Bluntly, author Caroline Palmer, who spent years working at Vogue, writes in her debut novel that there are two types of people you encounter at a fashion magazine: the “Workhorses”, the staffers who are usually lower-rung on the masthead but put in the hours at work, and the “Show Horses”, the names who have the right pedigree and a known last name.
In 2003, when Lauren Weisberger’s The Devil Wears Prada debuted—and was later immortalised by the fearsome Miranda Priestly (Meryl Streep) in the 2006 film—it became a cultural touchstone of millennial ambition. Almost two decades after its release, Palmer’s debut carries a similar echo, very reminiscent of the same world, the same time, and the same struggles but with a rather different kind of woman in her editorial assistant, Clodagh Harmon, or Clo.
Exploitative bosses, a high-stakes art heist, and spiralling anxiety pits barely begin to describe the anatomy of Workhorse. Unfolding at the brink of a vast but quietly changing pre-digital journalistic world of glossy print magazines, Workhorse acts as a time capsule of what once was without betraying today’s urgent questions about class, power, and the cost of fitting in.
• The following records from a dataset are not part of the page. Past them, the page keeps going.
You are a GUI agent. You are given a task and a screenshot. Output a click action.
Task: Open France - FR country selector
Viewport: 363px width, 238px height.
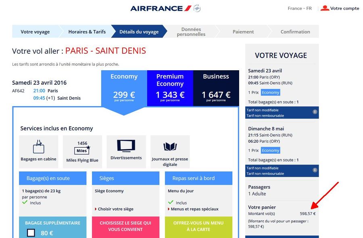[300, 8]

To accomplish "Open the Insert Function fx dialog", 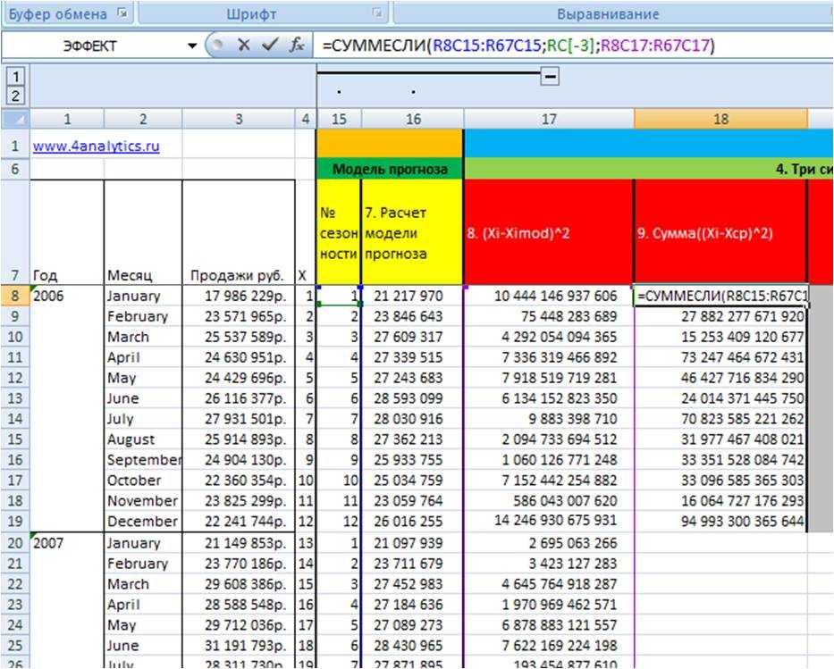I will [x=297, y=46].
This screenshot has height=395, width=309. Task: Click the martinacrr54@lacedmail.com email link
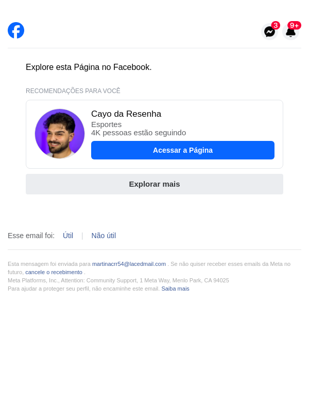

Palmer’s protagonist, Clo, starts her career at the most prestigious fashion magazine in New York and quickly comes to a realisation about her place as a Workhorse—the kind of girl who hails from modest suburban upbringings, who believes if one works hard enough, it is possible to see upward growth and mobility.
She’s not a Show Horse, or one of today’s trust-fund babies—typically Ivy League-educated (or equivalent), effortlessly poised, hailing from some form of generational wealth. They are insiders, whose family names have the power to open doors even before they knock.
In Palmer’s clever roman-à-clef, Clo’s observations of this world, stemming from her status as a Workhouse, are incisive and laced with humour. Being a new editorial assistant, it is noted that “you immediately learn to pronounce the following: trompe l'oeil, atelier, décolletage, La Grenouille, and minaudière.” Or that “you don’t wear flats. You don’t slouch. You don’t carry around a water bottle”. In Workhorse, it often feels as though trouble is only ever one bad shoe choice away.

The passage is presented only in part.